Pine Bluff -- Joe Brown today pleaded guilty to bringing whiskey into the state for another man and was fined $100 by Municipal Judge Earl Wood. About 40 gallons of whiskey, seized when Brown was arrested here last Monday morning, was poured into the Arkansas River by Constable C.C. Green, acting under orders of the court. Brown was arrested with R.E. Brown and Jack Williams of Lonoke as the three were passing through the city with an automobile loaded with whiskey.

50 years ago

April 20, 1968

WALNUT RIDGE -- The Lawrence County Circuit Court jury hearing the first-degree murder trial of Mrs.

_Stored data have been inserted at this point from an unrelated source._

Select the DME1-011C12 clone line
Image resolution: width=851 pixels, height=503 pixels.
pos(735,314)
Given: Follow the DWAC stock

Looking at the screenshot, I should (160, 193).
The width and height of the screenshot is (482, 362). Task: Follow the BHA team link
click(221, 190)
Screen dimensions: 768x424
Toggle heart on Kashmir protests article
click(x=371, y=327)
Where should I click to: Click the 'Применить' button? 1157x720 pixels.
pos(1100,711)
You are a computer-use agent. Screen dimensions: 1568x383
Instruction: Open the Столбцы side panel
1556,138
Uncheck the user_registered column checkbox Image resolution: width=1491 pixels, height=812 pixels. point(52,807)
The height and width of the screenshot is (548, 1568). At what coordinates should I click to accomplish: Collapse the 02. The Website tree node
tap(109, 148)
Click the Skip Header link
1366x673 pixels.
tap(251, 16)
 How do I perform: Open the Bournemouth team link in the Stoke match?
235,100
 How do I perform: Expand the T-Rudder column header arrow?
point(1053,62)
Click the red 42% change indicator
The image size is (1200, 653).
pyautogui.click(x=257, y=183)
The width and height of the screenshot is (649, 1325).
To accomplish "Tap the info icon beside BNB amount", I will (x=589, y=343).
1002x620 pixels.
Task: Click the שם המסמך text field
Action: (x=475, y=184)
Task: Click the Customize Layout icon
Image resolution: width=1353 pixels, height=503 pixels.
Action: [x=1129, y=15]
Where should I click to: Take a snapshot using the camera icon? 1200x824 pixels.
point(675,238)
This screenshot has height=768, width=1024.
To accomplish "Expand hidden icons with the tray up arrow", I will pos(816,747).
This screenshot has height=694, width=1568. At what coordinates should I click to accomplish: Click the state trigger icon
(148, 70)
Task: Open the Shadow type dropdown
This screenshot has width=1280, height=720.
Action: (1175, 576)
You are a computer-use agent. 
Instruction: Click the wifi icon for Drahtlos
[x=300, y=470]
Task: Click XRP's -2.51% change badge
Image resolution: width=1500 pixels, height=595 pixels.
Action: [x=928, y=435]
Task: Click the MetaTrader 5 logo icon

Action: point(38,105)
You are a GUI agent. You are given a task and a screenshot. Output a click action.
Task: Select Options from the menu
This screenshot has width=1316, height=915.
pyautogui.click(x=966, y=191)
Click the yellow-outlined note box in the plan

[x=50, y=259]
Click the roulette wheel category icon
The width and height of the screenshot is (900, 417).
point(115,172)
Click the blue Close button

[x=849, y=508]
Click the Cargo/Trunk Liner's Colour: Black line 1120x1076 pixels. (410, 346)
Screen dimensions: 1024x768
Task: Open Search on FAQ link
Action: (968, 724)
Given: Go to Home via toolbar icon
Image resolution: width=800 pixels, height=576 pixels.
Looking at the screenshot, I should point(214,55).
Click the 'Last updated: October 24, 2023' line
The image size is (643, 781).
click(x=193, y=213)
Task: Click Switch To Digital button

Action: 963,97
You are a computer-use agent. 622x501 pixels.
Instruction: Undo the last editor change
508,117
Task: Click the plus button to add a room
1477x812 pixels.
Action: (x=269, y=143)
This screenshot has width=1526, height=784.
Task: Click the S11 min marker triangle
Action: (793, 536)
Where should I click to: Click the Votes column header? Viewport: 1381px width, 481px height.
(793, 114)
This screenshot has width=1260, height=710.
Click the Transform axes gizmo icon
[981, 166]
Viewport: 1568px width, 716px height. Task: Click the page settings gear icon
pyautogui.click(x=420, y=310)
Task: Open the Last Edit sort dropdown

Mrytle Clark, 52, was ordered to recess for the night Friday after it reported to the Judge Andrew Ponder that it was still dead-locked 6 to 6 after nearly 10 hours of deliberation. Earlier in the afternoon, Mrs. Clark, accused of the shooting death of her husband, Millard Clark, 51, on March 18, 1967, was helped from the courtroom weeping when the all-male jury said it couldn't reach a verdict and was ordered back into the jury room for deliberation until it had reached a decision.

25 years ago

April 20, 1993

• On the night a Jacksonville police officer allegedly violated jail policy, the Jacksonville Jail itself was apparently in violation of state law. Police Chief Don Tate confirmed that the jail was overcrowded on Jan. 17 with as many as 13 prisoners sleeping on the floor. He also confirmed there was no jail matron on duty even though a female prisoner was being held. Tate fired officer Mark Monaco on April 1 after he was accused by Tate of violating jail security on Jan. 17 only hours after there had been a "riot" in the jail Jan. 16.

10 years ago

April 20, 2008

• Randy Harden stopped by his Little Rock home one Tuesday late in February on a break from his construction job. He heard a knock on the door. It was Pulaski County sheriff's Deputy Ken Turner, there to arrest Harden, 42, and take him to jail. Harden had committed no crime. Rather, he had failed to pay a debt of $10,436.16 to a lumber company, failed to file in court a list of assets required under Arkansas law and failed to show up before a judge to explain why. Increasingly in central Arkansas, attorneys and some private citizens are using a document called a "body attachment" to require sheriff's deputies to arrest debtors who make the same legal missteps Harden made.